WWOOFing Around the World

“So what is this WWOOFing craze everyone is talking about? It sounds like the utterings of a canine-based cult or chants at a furry convention. Woof woof?”

WWOOFing has little to do with cuddly house pets. The acronym WWOOF stands for “World Wide Opportunities on Organic Farms”, a British organization founded in 1971. Since then WWOOF has blossomed into a network including more than 60 countries across the globe ranging from Argentina to Sierra Leone.

The name sounds self explanatory, but the scope and possibilities of WWOOF are far more than the obvious. It is a chance to spend time in a foreign country, live with locals, and get a behind with local food production. While most opportunities are on farms and in some way connected to the organic movement positions are as diverse as imaginable. I have seen opportunities with dairy farms, yoga studios, animal rehabilitation centers, and island development.

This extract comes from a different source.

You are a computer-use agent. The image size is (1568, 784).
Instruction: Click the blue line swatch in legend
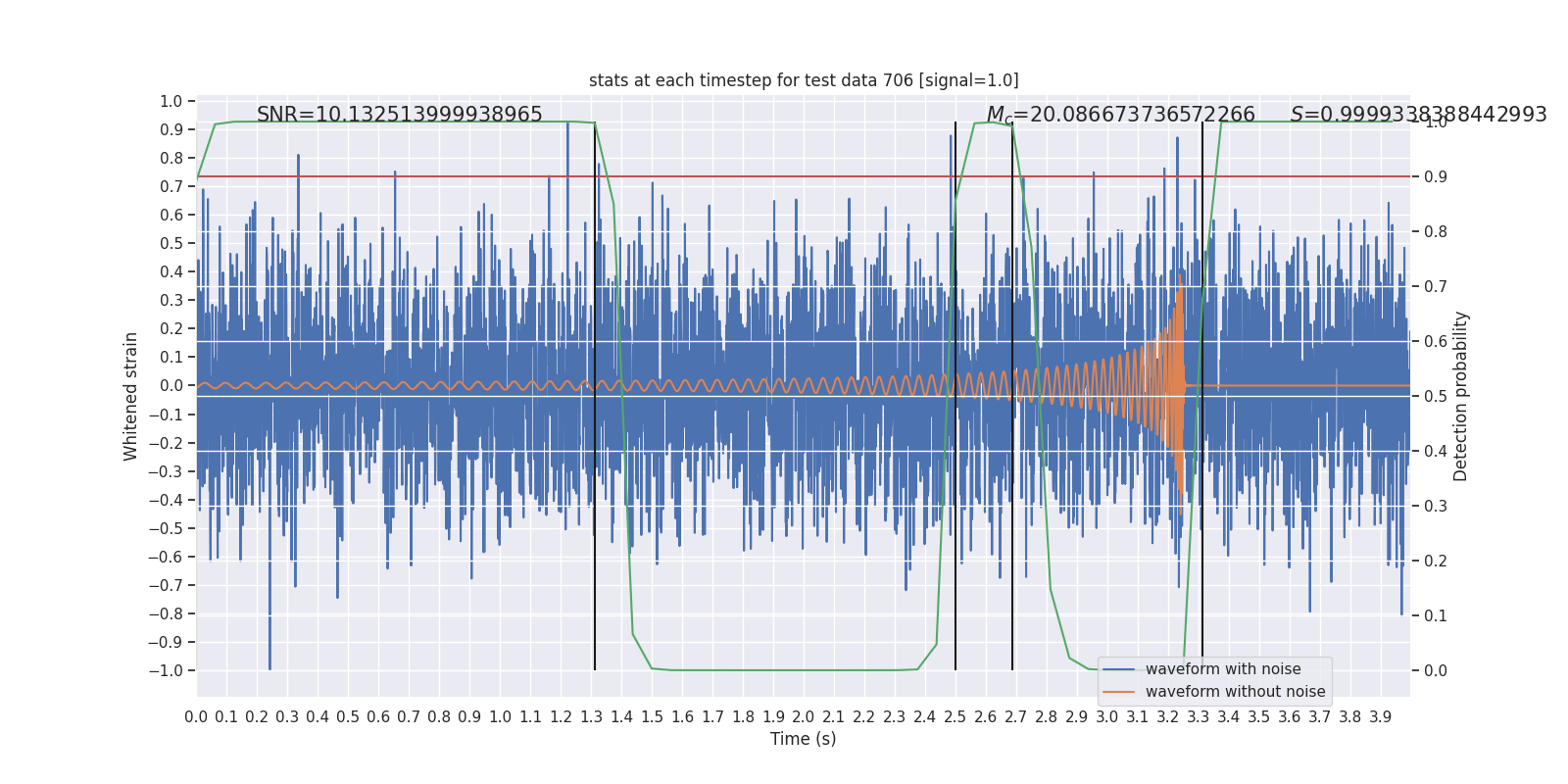pyautogui.click(x=1118, y=669)
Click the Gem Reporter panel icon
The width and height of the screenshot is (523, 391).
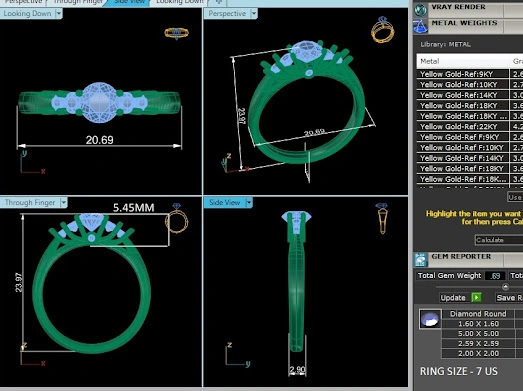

Your choice of volunteering environment can be as mundane or bizarre as you crave.

The beauty of WWOOFing lies in its simplicity: Your labor is traded for lodging and meals. There is no money exchanged. Factor in the added benefits of unique education, cultural connectedness, and shared experiences and WWOOFing becomes a priceless opportunity.

As of the writing of this article I have WWOOFed in two different countries and mingled with travelers who have WWOOFed around the globe. The experiences vary wildly but the outcomes always carry similarities; meeting incredible people, gaining invaluable perspective, and keeping food and lodging costs to a minimum.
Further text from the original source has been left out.